Further, there is an ethical question as to whether a population
should be subjected to repeated testing. Multinationals stand to gain
twice over at the expense of the same population, first from cheaper
costs in the original trials, (the data of which are not passed to the
DCG(I) until the companies decide to launch in India) and then by
preventing generic competition for three years.
Leena Menghaney, project manager-India, Medicines Sans Frontiers and
the Campaign for Access to Essential Medicines, voiced concern that
the availability of medicines for many disease areas could be affected
by the resulting market monopoly. Furthermore, DE would render
redundant the use of compulsory licence, a market exclusivity waiver
on patents provided by the TRIPS agreement in the event of a global
health emergency. "They will not be able to obtain a market approval
for the drug produced. A compulsory licence will have to be coupled
with a waiver on the DE clause," she said.

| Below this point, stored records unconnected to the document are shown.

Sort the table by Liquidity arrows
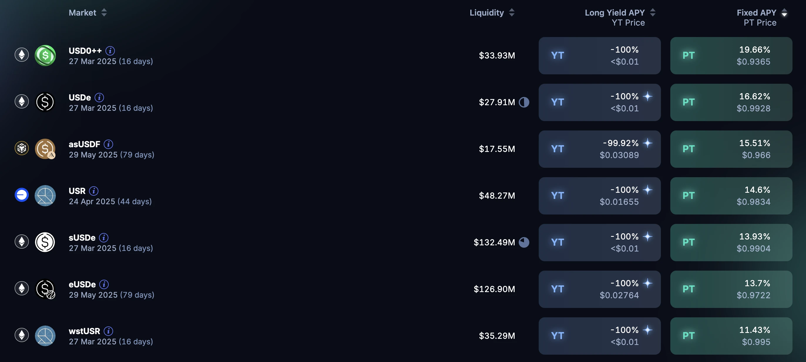 pyautogui.click(x=512, y=13)
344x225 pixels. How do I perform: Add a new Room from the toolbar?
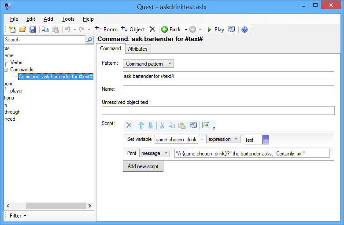pos(106,30)
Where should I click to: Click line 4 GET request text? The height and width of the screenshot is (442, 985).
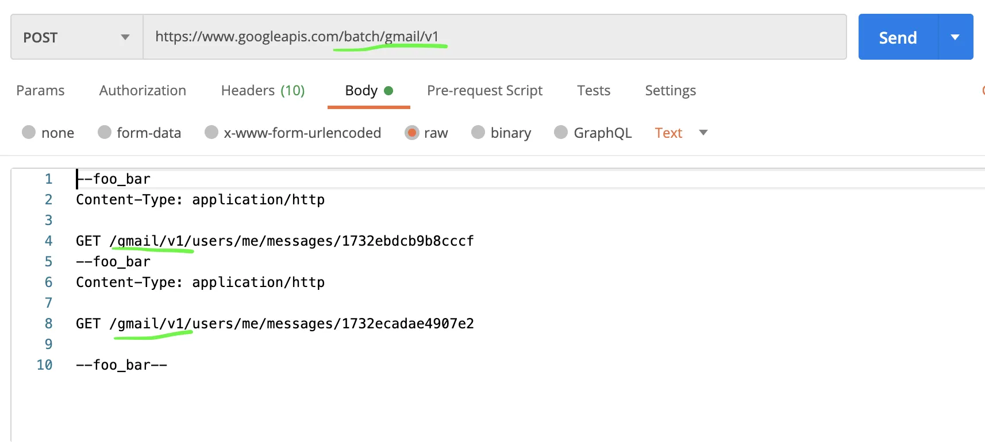[x=275, y=241]
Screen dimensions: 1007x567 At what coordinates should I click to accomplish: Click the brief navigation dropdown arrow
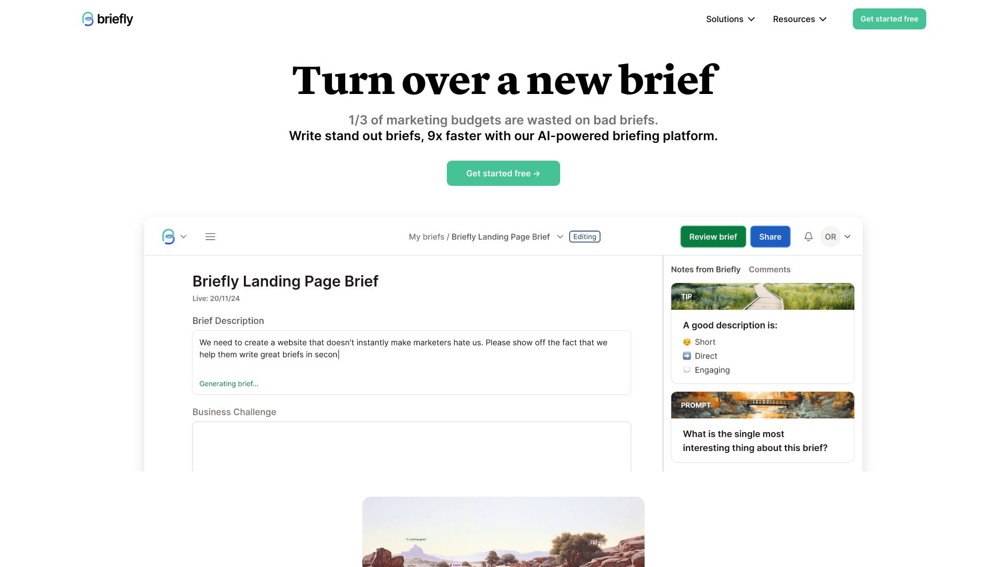pos(560,236)
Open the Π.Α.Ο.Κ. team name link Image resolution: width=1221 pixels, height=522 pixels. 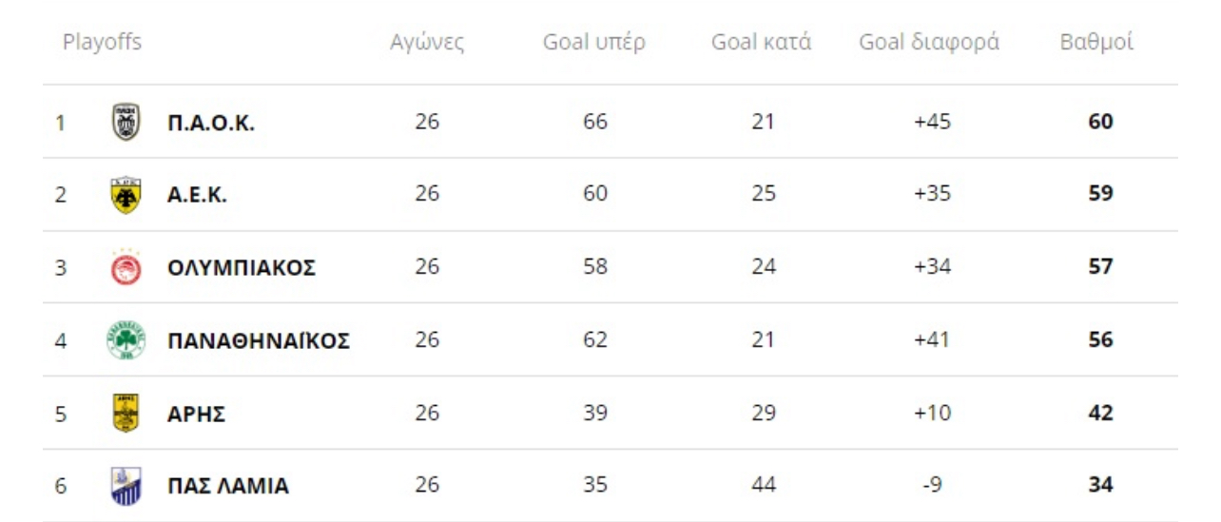[211, 123]
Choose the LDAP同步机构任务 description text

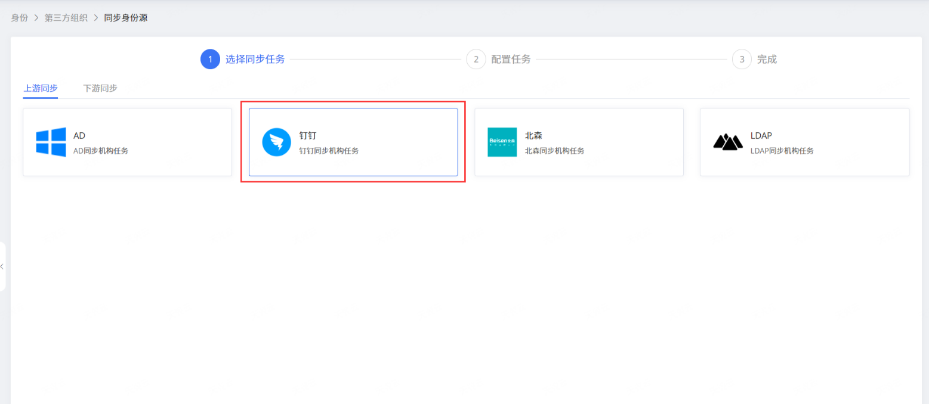(782, 151)
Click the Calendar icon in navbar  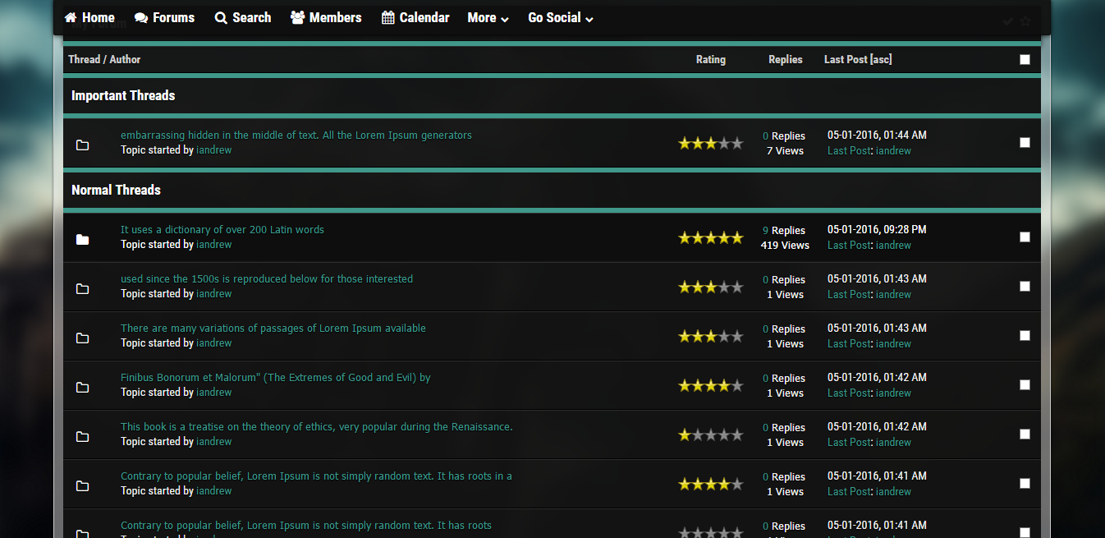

Unless a considerable amount of attention is paid to detail, the
following categories of drugs could be affected: those created prior
to the 1995 patent agreement but are only now getting market approval;
drugs that are not patented because they have been produced through
public funding or incorporate knowledge that is part of the public
domain; and, importantly, drugs that are not eligible for patent
because they are merely modifications, such as new dosages or new
dosage forms of existing drugs.
The last category is especially significant since the DCA currently
allows a wider scope for new drugs that require regulatory approval
than for new chemical entities specified in Article 39.3 of the TRIPS
agreement. If DE is enacted for all new drugs thus defined, then
companies will enjoy a market monopoly on trivial changes. According
to Gopakumar, these are, in fact, the targets of multinationals. They
will gain market exclusivity where they would not otherwise because
the drugs are not innovative enough to be patented. It would
effectively render useless a provision in the Patent Act against such
practice.
In the national interest?
According to news reports, at its meeting on July 26 the
inter-ministerial group agreed that DE was not mandated by the
international TRIPS agreement. Advocates of a DE regime insisted that
it was being pursued only in the national interest. It appears that
national interest just happens to coincide with the interests of Big
Pharma, say its critics.
The inter-ministerial group is now considering a `compensatory
liability model', in which generic companies would pay a royalty to
the originator for the DCG(I) to make use of data filed to it. This is
a practice already used in the agrochemical industry, but it would be
a world first for the pharmaceutical sector. Royalty payments not only
leave intact the problem for generics of operating at low margins, but
open a Pandora's box of issues. These include the lack of industry
standards of royalty, transaction costs involved, market- and
cost-differentiation between countries, disclosure issues when
calculating originator costs and whether and to what extent it applies
to the export market, and the administrative burden of the scheme. How
can these be overcome? R.A. Mashelkar, Secretary, Department of
Scientific and Industrial Research, who is the chairman of the
inter-ministerial group, did not want to comment. Two other members,
G.S. Sandhu, Joint Secretary, Department of Chemicals and Fertilizers,
and Rita Teaotia, Joint Secretary, Ministry of Health and Family
Welfare, declined to speak to Frontline.
If the U.S. had its way, it would export its own intellectual property
regime, known as the Hatch-Waxman regime, to a country with very
different income and needs. One of its main proponents, Representative
Henry A. Waxman, said at a Congress Committee meeting in 2003 that "to
impose such a system on a country without a [health care] safety net,
depriving millions of people of life-saving drugs, is irresponsible
and even unethical".
If India does not need to implement such stringent measures under the
TRIPS agreement, if it brings no gains and is detrimental to both
India's generic drugs industry and its public health, in what sense is
DE in the national interest? One thing at least is clear: too much is
at stake for DE not to be given proper public debate.